YOUR GOAL —
Give all of the records again. Match them exactly.

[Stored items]
+===+
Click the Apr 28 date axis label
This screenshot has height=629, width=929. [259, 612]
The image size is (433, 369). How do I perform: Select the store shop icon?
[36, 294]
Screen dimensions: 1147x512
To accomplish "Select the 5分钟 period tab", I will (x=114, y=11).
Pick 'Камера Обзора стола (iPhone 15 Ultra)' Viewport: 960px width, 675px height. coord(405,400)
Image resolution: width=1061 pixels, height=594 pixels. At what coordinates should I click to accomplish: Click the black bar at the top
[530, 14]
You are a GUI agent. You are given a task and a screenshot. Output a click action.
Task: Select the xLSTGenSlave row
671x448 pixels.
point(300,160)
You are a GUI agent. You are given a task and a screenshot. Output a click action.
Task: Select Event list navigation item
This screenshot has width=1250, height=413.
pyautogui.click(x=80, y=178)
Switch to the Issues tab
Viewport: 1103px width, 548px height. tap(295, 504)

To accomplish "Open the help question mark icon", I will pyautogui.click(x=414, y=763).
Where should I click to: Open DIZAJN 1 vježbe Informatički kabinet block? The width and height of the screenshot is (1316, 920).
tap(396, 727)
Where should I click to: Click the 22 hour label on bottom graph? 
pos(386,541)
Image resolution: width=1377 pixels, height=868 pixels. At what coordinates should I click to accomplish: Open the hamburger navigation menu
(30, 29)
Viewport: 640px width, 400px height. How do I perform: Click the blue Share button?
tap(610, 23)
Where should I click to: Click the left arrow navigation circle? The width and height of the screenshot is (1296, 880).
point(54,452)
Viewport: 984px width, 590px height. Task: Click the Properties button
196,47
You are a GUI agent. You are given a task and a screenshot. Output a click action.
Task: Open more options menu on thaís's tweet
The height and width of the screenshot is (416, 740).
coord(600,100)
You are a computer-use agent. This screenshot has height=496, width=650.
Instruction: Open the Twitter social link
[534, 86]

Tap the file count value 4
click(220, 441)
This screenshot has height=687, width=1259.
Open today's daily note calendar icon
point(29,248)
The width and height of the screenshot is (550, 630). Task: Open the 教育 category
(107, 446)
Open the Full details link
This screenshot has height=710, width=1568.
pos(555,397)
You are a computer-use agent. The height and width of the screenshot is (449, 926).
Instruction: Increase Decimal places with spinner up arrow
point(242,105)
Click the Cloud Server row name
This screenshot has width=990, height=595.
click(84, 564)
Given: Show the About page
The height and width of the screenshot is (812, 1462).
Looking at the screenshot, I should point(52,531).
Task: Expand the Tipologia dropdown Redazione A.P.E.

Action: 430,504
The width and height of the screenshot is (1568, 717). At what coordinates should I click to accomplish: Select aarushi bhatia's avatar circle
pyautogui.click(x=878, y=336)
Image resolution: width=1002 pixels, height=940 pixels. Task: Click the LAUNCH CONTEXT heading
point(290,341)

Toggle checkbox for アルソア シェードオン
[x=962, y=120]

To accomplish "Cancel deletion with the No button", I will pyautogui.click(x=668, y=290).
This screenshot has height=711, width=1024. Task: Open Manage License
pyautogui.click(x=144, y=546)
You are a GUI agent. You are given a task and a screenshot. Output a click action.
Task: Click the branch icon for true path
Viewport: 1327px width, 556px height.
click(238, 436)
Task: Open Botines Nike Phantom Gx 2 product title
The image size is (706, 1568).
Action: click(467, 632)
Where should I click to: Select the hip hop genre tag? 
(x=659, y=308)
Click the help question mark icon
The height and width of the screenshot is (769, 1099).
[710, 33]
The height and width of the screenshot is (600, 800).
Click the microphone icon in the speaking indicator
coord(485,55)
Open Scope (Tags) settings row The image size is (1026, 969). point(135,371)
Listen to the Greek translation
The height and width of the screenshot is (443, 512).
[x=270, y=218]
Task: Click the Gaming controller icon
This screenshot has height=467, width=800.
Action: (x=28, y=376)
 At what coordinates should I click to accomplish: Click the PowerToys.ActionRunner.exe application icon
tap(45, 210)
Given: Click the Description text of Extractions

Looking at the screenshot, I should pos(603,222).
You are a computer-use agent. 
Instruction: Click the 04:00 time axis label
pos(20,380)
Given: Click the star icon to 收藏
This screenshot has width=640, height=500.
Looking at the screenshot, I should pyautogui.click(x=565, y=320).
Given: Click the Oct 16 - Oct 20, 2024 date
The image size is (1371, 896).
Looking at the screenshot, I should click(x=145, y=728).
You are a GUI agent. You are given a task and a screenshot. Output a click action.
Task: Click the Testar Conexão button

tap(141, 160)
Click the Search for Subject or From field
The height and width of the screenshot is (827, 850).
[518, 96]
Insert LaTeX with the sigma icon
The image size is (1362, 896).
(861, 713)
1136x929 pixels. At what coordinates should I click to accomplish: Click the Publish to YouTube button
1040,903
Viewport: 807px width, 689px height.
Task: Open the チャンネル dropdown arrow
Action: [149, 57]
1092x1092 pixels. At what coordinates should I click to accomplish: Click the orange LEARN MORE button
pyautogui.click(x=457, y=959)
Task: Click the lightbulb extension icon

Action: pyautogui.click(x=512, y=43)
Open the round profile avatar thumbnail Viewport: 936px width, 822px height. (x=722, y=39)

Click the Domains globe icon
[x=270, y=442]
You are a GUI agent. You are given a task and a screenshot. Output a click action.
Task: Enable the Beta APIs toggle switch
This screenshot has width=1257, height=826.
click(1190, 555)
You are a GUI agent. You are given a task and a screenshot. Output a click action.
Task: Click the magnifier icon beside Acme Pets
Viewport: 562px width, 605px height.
+===+
ANSWER —
Click the Apr 28 date axis label
This screenshot has height=629, width=929. [259, 612]
The image size is (433, 369). How do I perform: Select the store shop icon?
[36, 294]
Screen dimensions: 1147x512
To accomplish "Select the 5分钟 period tab", I will (x=114, y=11).
Pick 'Камера Обзора стола (iPhone 15 Ultra)' Viewport: 960px width, 675px height. coord(405,400)
Image resolution: width=1061 pixels, height=594 pixels. At what coordinates should I click to accomplish: Click the black bar at the top
[530, 14]
You are a GUI agent. You are given a task and a screenshot. Output a click action.
Task: Select the xLSTGenSlave row
671x448 pixels.
point(300,160)
You are a GUI agent. You are given a task and a screenshot. Output a click action.
Task: Select Event list navigation item
This screenshot has width=1250, height=413.
pyautogui.click(x=80, y=178)
Switch to the Issues tab
Viewport: 1103px width, 548px height. tap(295, 504)

To accomplish "Open the help question mark icon", I will pyautogui.click(x=414, y=763).
Where should I click to: Open DIZAJN 1 vježbe Informatički kabinet block? The width and height of the screenshot is (1316, 920).
tap(396, 727)
Where should I click to: Click the 22 hour label on bottom graph? 
pos(386,541)
Image resolution: width=1377 pixels, height=868 pixels. At what coordinates should I click to accomplish: Open the hamburger navigation menu
(30, 29)
Viewport: 640px width, 400px height. How do I perform: Click the blue Share button?
tap(610, 23)
Where should I click to: Click the left arrow navigation circle? The width and height of the screenshot is (1296, 880).
point(54,452)
Viewport: 984px width, 590px height. Task: Click the Properties button
196,47
You are a GUI agent. You are given a task and a screenshot. Output a click action.
Task: Open more options menu on thaís's tweet
The height and width of the screenshot is (416, 740).
coord(600,100)
You are a computer-use agent. This screenshot has height=496, width=650.
Instruction: Open the Twitter social link
[534, 86]

Tap the file count value 4
click(220, 441)
This screenshot has height=687, width=1259.
Open today's daily note calendar icon
point(29,248)
The width and height of the screenshot is (550, 630). Task: Open the 教育 category
(107, 446)
Open the Full details link
This screenshot has height=710, width=1568.
pos(555,397)
You are a computer-use agent. The height and width of the screenshot is (449, 926).
Instruction: Increase Decimal places with spinner up arrow
point(242,105)
Click the Cloud Server row name
This screenshot has width=990, height=595.
click(84, 564)
Given: Show the About page
The height and width of the screenshot is (812, 1462).
Looking at the screenshot, I should point(52,531).
Task: Expand the Tipologia dropdown Redazione A.P.E.

Action: 430,504
The width and height of the screenshot is (1568, 717). At what coordinates should I click to accomplish: Select aarushi bhatia's avatar circle
pyautogui.click(x=878, y=336)
Image resolution: width=1002 pixels, height=940 pixels. Task: Click the LAUNCH CONTEXT heading
point(290,341)

Toggle checkbox for アルソア シェードオン
[x=962, y=120]

To accomplish "Cancel deletion with the No button", I will pyautogui.click(x=668, y=290).
This screenshot has height=711, width=1024. Task: Open Manage License
pyautogui.click(x=144, y=546)
You are a GUI agent. You are given a task and a screenshot. Output a click action.
Task: Click the branch icon for true path
Viewport: 1327px width, 556px height.
click(238, 436)
Task: Open Botines Nike Phantom Gx 2 product title
The image size is (706, 1568).
Action: click(467, 632)
Where should I click to: Select the hip hop genre tag? 
(x=659, y=308)
Click the help question mark icon
The height and width of the screenshot is (769, 1099).
[710, 33]
The height and width of the screenshot is (600, 800).
Click the microphone icon in the speaking indicator
coord(485,55)
Open Scope (Tags) settings row The image size is (1026, 969). point(135,371)
Listen to the Greek translation
The height and width of the screenshot is (443, 512).
[x=270, y=218]
Task: Click the Gaming controller icon
This screenshot has height=467, width=800.
Action: (x=28, y=376)
 At what coordinates should I click to accomplish: Click the PowerToys.ActionRunner.exe application icon
tap(45, 210)
Given: Click the Description text of Extractions

Looking at the screenshot, I should pos(603,222).
You are a computer-use agent. 
Instruction: Click the 04:00 time axis label
pos(20,380)
Given: Click the star icon to 收藏
This screenshot has width=640, height=500.
Looking at the screenshot, I should pyautogui.click(x=565, y=320).
Given: Click the Oct 16 - Oct 20, 2024 date
The image size is (1371, 896).
Looking at the screenshot, I should click(x=145, y=728).
You are a GUI agent. You are given a task and a screenshot. Output a click action.
Task: Click the Testar Conexão button

tap(141, 160)
Click the Search for Subject or From field
The height and width of the screenshot is (827, 850).
[518, 96]
Insert LaTeX with the sigma icon
The image size is (1362, 896).
(861, 713)
1136x929 pixels. At what coordinates should I click to accomplish: Click the Publish to YouTube button
1040,903
Viewport: 807px width, 689px height.
Task: Open the チャンネル dropdown arrow
Action: [149, 57]
1092x1092 pixels. At what coordinates should I click to accomplish: Click the orange LEARN MORE button
pyautogui.click(x=457, y=959)
Task: Click the lightbulb extension icon

Action: pyautogui.click(x=512, y=43)
Open the round profile avatar thumbnail Viewport: 936px width, 822px height. (x=722, y=39)

Click the Domains globe icon
[x=270, y=442]
You are a GUI agent. You are given a task and a screenshot. Output a click action.
Task: Enable the Beta APIs toggle switch
This screenshot has width=1257, height=826.
click(1190, 555)
You are a GUI agent. You are given a task and a screenshot. Output a click action.
Task: Click the magnifier icon beside Acme Pets
Viewport: 562px width, 605px height.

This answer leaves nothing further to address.